*** Exercise inputs Section Begins ***
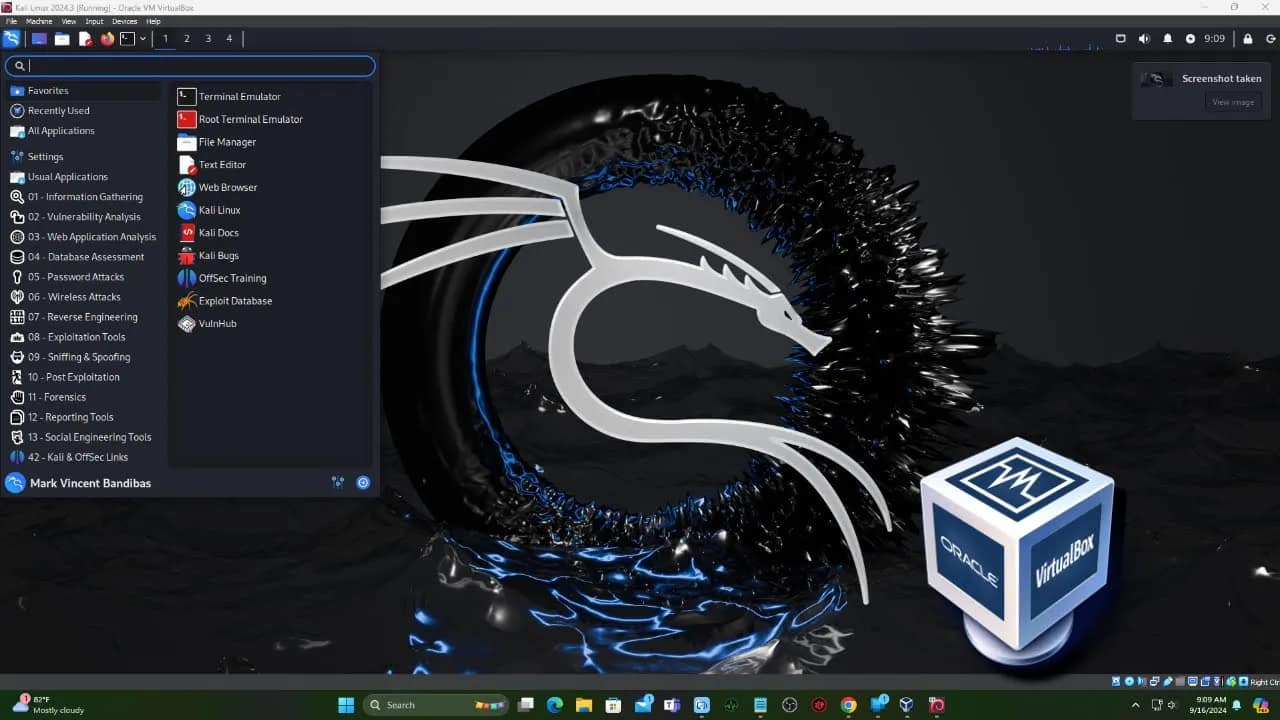This screenshot has height=720, width=1280.
Task: Click the search field in the applications menu
Action: 190,65
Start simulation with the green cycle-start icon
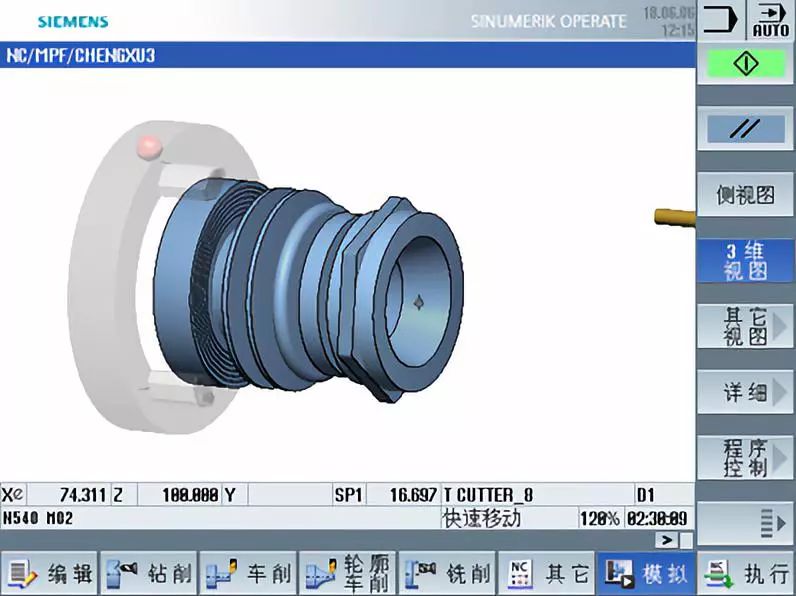Screen dimensions: 796x596 click(745, 64)
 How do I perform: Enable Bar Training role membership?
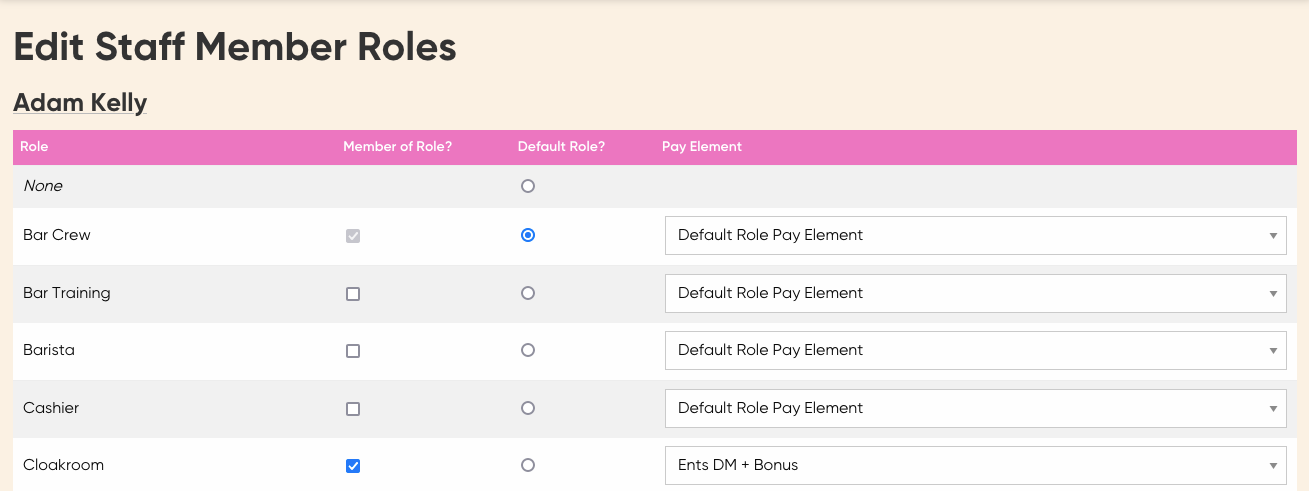pos(352,294)
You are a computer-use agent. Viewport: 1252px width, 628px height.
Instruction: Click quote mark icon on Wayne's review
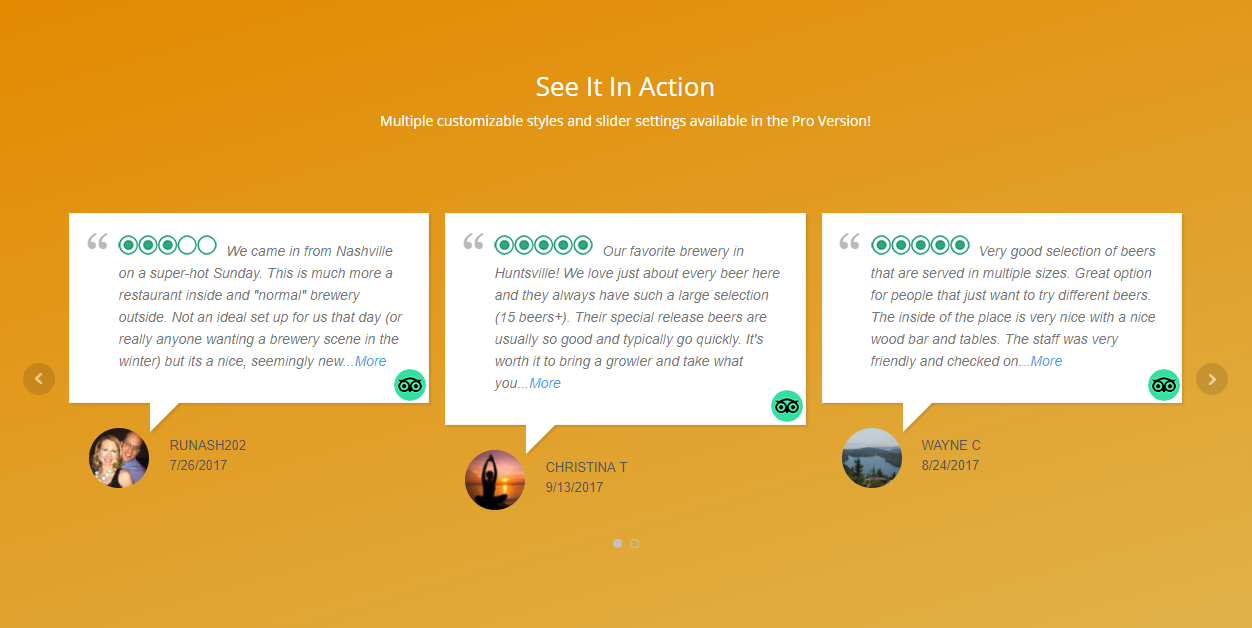click(849, 242)
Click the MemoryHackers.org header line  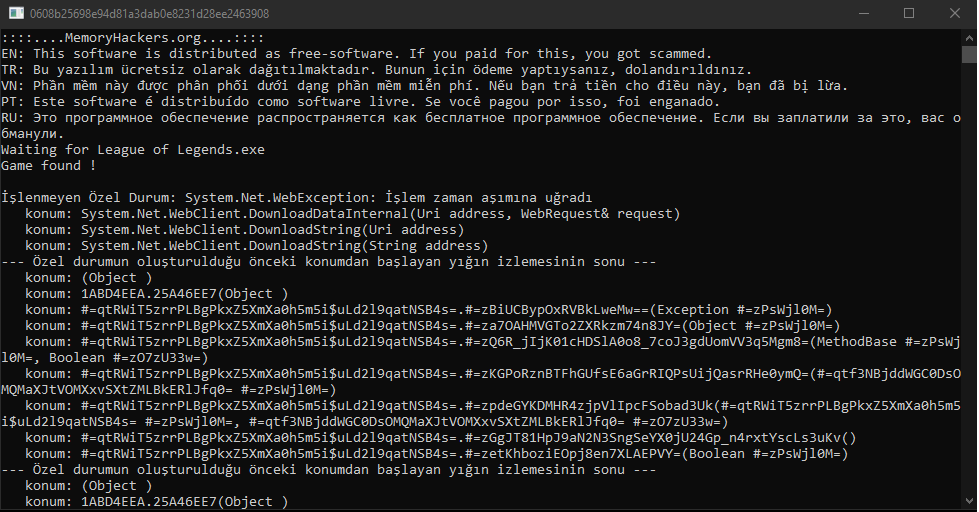pos(132,38)
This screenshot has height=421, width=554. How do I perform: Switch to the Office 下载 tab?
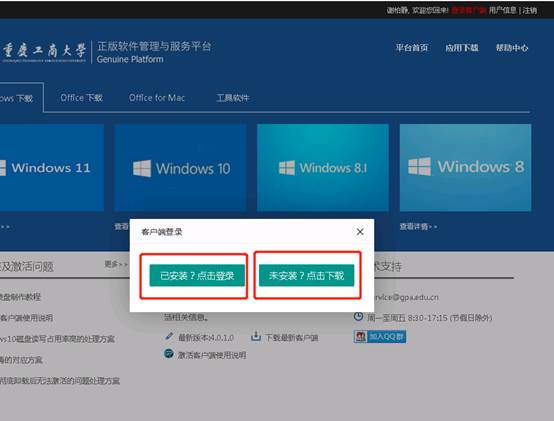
*** Exercise inputs Section Ends ***
Problem
Write out, word for word, the stretch of entries that begins at the line with "Start simulation with" and ends at the line with "You are a computer-use". Pictures do not belong in it.

Output
Start simulation with the green cycle-start icon
Screen dimensions: 796x596 click(745, 64)
 How do I perform: Enable Bar Training role membership?
pos(352,294)
You are a computer-use agent. Viewport: 1252px width, 628px height.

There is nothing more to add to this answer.